Film, film, et puis... série ! 

Tous ces scénaristes ont échoué à cause de l’immensité qu’est Voyage au bout de la nuit. Après de nombreuses lectures et rencontres, on comprend que ce roman inspire un respect pour les scénaristes et une sorte de graal. Céline a créé un univers littéraire à part entière qui «se prête très mal à l’adaptation», appuie le spécialiste. Un récit foisonnant avec ces parties déliées - la guerre, l'Afrique, l'Amérique et la banlieue - , un argot constitué de beaucoup de monologues, très peu de verbes et une esthétique qui comporte beaucoup de sons, peu de dialogues et une vision du monde très singulière. Ces codes céliniens semblent impropres au cinéma. Et l’idée de faire une simple illustration n’aurait «aucun intérêt», mise à part de suivre sur de longues heures Ferdinand Bardamu. Emile Brami explique : «Le langage de Céline a été écrit pour être lu pas pour être entendu. Il faut inventer quelque chose d’artistiquement différent.» Ce à quoi répond David Alliot, auteur de plusieurs livres sur Céline :«Il faut faire du Céline sans Céline.»

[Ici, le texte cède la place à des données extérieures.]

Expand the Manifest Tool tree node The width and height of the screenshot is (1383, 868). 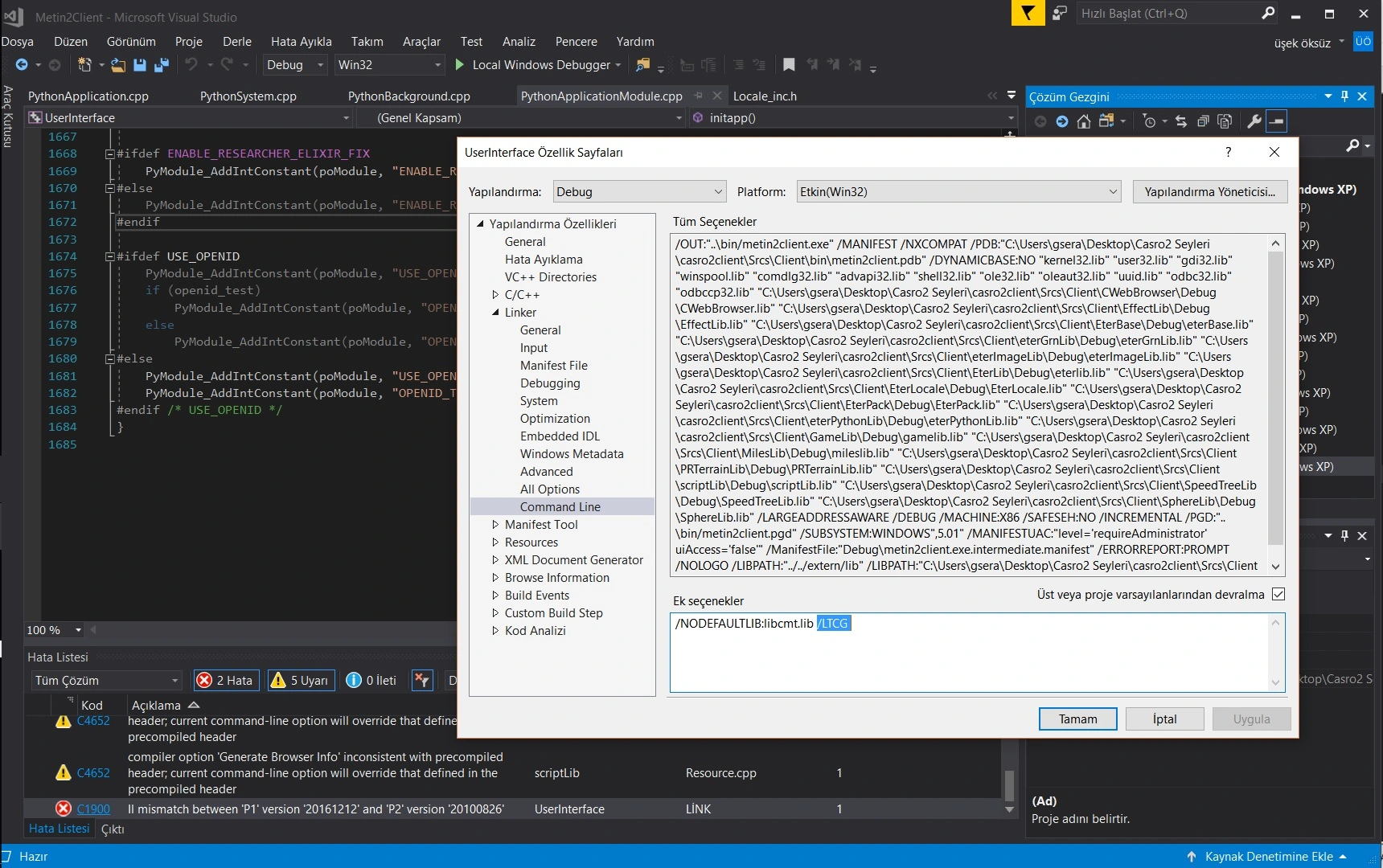click(495, 525)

En 2017, sans acheter les droits, Canal + laisse entendre une possible adaptation en huit épisodes d’une heure chacun. Joann Sfar était a priori déjà sur le coup. L’auteur de Louis-Ferdinand Céline et le cinéma explique que les liens qui unissent les parties du roman sont «des tours de passe-passe littéraires». Ainsi, elles peuvent être utilisées indépendamment. Pour Emile Brami, le meilleur support serait la série mais la mise en production diffère d’un film.  

Tout est question d’égo

Celui qui réussira à adapter ce roman sur grand écran sera un génie. David Alliot explique pourquoi: «Tous les cinéastes le voient, en haut de la montagne des films à faire un jour, mais tout est question d’égo et de défis. D’être celui qui y arrivera.» L'un des défis d'après lui est de ne pas en faire «un film scolaire». «C'est le passage obligatoire de la vie d'une œuvre littéraire de finir au cinéma mais il ne faudrait pas tomber dans un long-métrage prétexte à l'enseignement pour ne pas lire le livre», analyse-t-il.

Pourtant, on ne peut évidemment pas parler des œuvres de Céline sans aborder l’homme. S’attaquer à son œuvre, c’est prendre le risque d’y être associé. Des questions se posent pour le casting, la production et la distribution. Les deux exégètes de Céline sont unanimes : «Soit le film est un succès fou soit un pur fiasco, un peu comme pour ses œuvres, soit on les aime soit on les déteste.»